INFORMATION:
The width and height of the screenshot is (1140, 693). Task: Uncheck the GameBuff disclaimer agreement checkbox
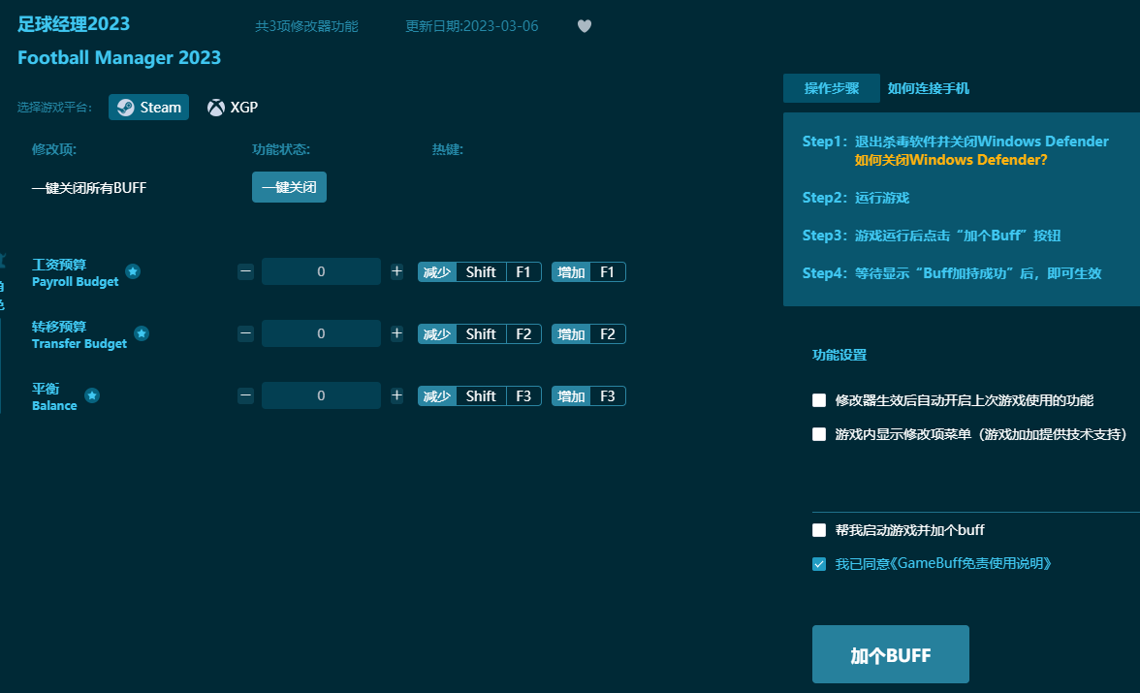pyautogui.click(x=819, y=563)
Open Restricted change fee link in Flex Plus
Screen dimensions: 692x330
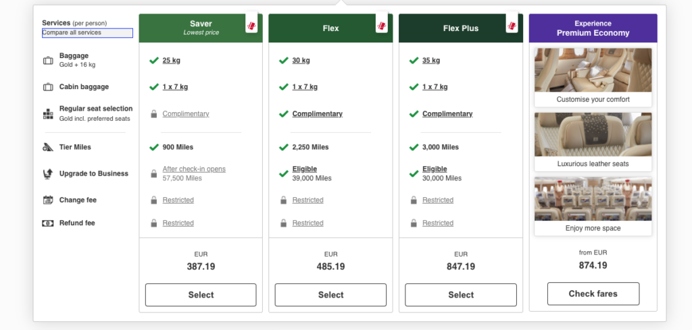point(438,200)
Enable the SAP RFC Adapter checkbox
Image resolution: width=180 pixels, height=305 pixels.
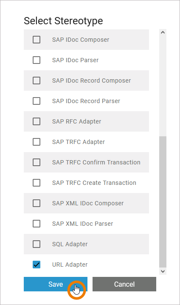(x=37, y=121)
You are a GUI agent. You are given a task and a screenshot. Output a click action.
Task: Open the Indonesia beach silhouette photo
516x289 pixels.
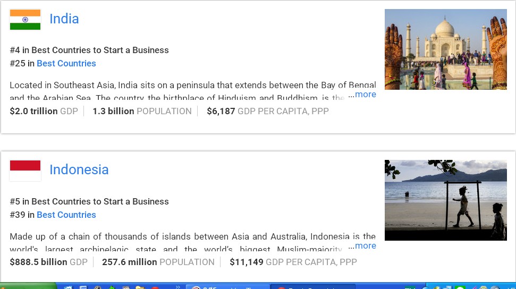(x=445, y=200)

WORK TASK: Reproduce verbatim, and only, the lines starting at the one that contains "Task: Open the" and ending with the final line of the records; leave out the pictures.

RESULT OF THIS TASK:
Task: Open the Indonesia beach silhouette photo
516x289 pixels.
(x=445, y=200)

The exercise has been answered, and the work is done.